What i find makes HST better than any guess and experience aproach is, that it is a set of principles based on actual reseach. These principles and all the research is publicly available and referenced. The author (Brian) has made the effort of translating this into usable methods.
To take full advantage of HST, you need to understand these priciples. With that knowledge, you will be able to uptimize your rutine, to fit you the best.. Without having to guess and try.

Hope this didn't sound to much like a commercial. :P

No you said it well.. Where can i find complete understandable knowledge of this ? Is it too scientific? Will i be able to understand ? Can I have a link plz?
 
I did a lot of very accessible reading on the official HST website. Articles like this one http://www.hypertrophy-specific.com/hst_index.html are quick to take in, and would serve as inspiration for further reading. There are references, if you'd like the more scientific angle.
There is also a downloadable FAQ over there.. Unfortunatly the forum is pretty much inactive.
There's heaps of knowledge on this site as well, and I think this is the go to HST site presently.
 
Why did you post about the diet and protein if you already have your mind made up? I don't understand. I was under the impression you were asking about it. I really don't understand how you can think that 70 - 120 grams is going to work for everybody considering the population is made up of all different sizes of people. Obviously someone who is considerably smaller will need less protein and someone considerably larger will need more. Just saying 'always eat x grams of protein a day and you will be fine' seems like a huge error considering everything else in your diet should be based on bodyweight... total calories needed per day is based on bodyweight, even dosages for drugs are all based on bodyweight.

Also, just as an aside, if it is a big conspiracy by the supplement companies then you can go ahead and believe that, but I regularly get 200 grams just from whole food sources and milk... protein powders aren't even necessary unless you don't know how to eat. BTW, maybe check out The Protein Book by Lyle Mcdonald if you want to get an unbiased take on protein requirements, he probably cites plenty of studies in the book too.
 
i have to agree with totentanz on the protein issue. that study seems a little weak and erroneous. adequate protein intake is obviously a necessity for muscle building. i find it hard to believe that a guy of your size, 85 kg which is roughly 187 pounds, could fully optimize your muscle building capabilities with only 70-120 g's of protein. i really don't think that is sufficient and i think most people would agree. i also agree with totentanz that it would be hard for me to consume only 70-120 g's of protein per day even if i made a conscious effort to do so. just with the natural foods you eat, you should hit that protein mark with relative ease. i personally would suggest an intake of 1-1.5 grams of protein per pound of bodyweight or even more to fully optimize muscle gain. i personally have found the best/leanest gains off of near 2 grams/lb of protein. again, it all depends on your goals as well. i'd say if you're cutting, you'd probably need to even emphasize the protein more and go a little lower on the carbs. if you're bulking, keep protein at a good level and up the carbs, especially morning and pre and post-workout to ensure proper energy levels, muscle recuperation, and adequate glycogen levels for muscle building. consume protein! like lateralus said, i see no reason to purposefully restrict protein intake in the name of optimizing your muscle gain.
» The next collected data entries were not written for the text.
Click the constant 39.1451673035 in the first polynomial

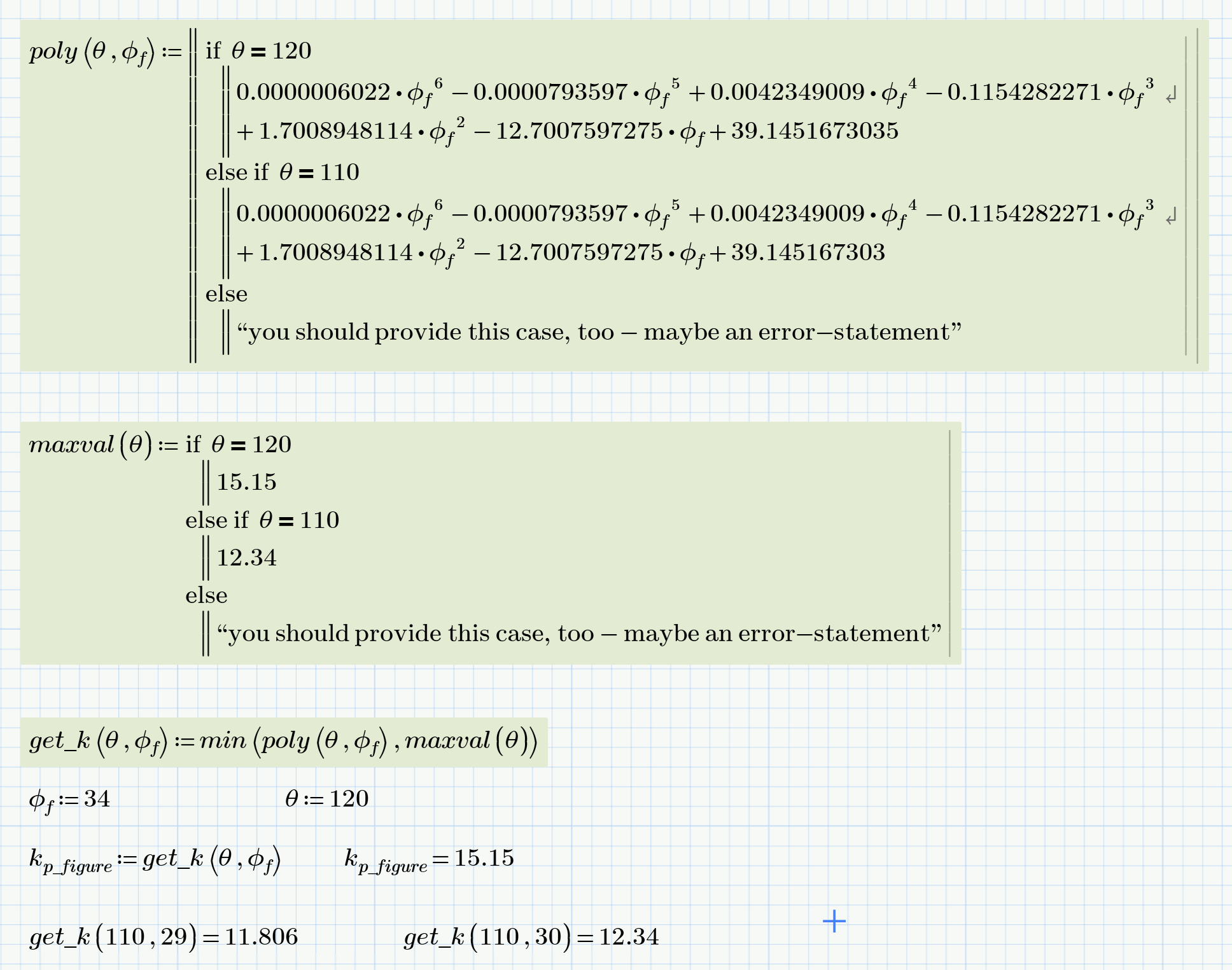coord(815,131)
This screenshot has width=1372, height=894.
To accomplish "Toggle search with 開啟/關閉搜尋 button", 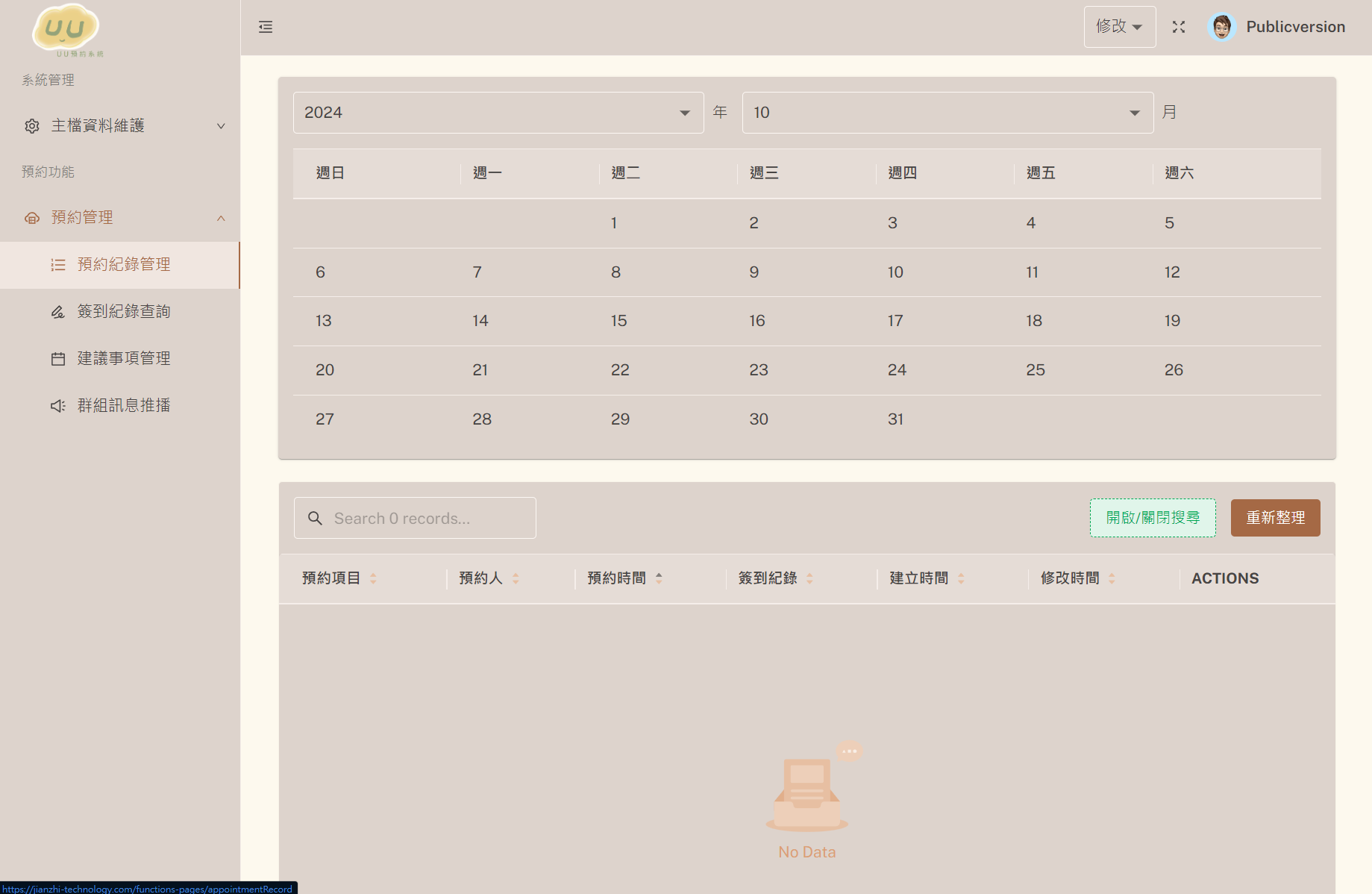I will (x=1152, y=517).
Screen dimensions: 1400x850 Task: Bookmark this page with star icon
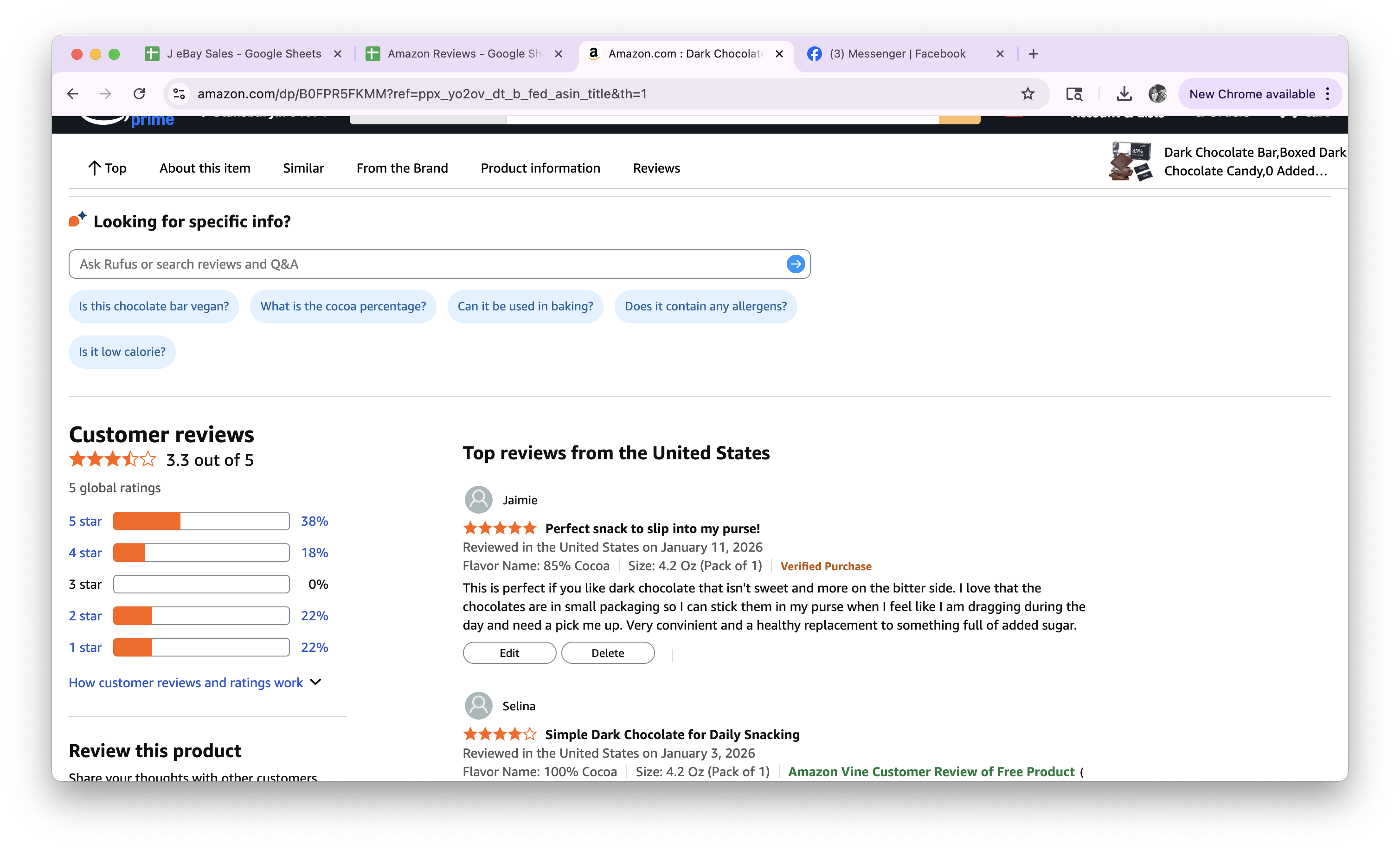[1028, 94]
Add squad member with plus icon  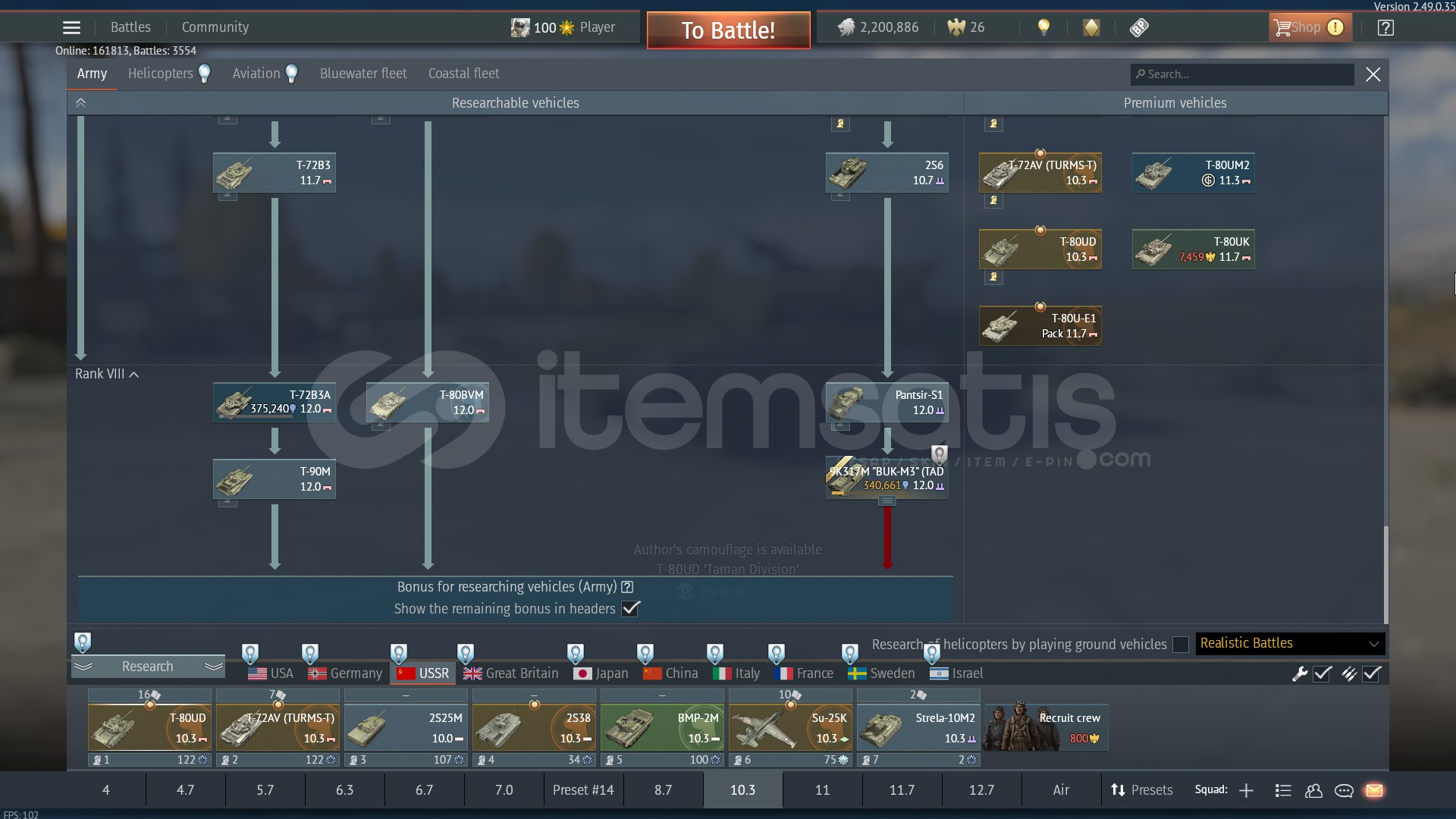[1246, 790]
as far as your routine goes, are you seeing decent results so far? i agree with totentanz, that to an extent if you're seeing results, i wouldnt alter your routine midway through the cycle. finish your current cycle and make the appropriate changes next cycle. if you feel like your current routine really isnt doing much and is too flawed, make the few changes as suggested.

you also commented you're only doing 1 set per exercise...it's generally recommended for first-time hst goers to do the "vanilla" hst which is 1 set for 15s, 2 for 10s, and 3 for 5s. this is what i've done and can vouch for it's effectiveness

best of luck! i hope you dont feel attacked by any of these responses. i think you brought up some thought-provoking ideas and topics for debate.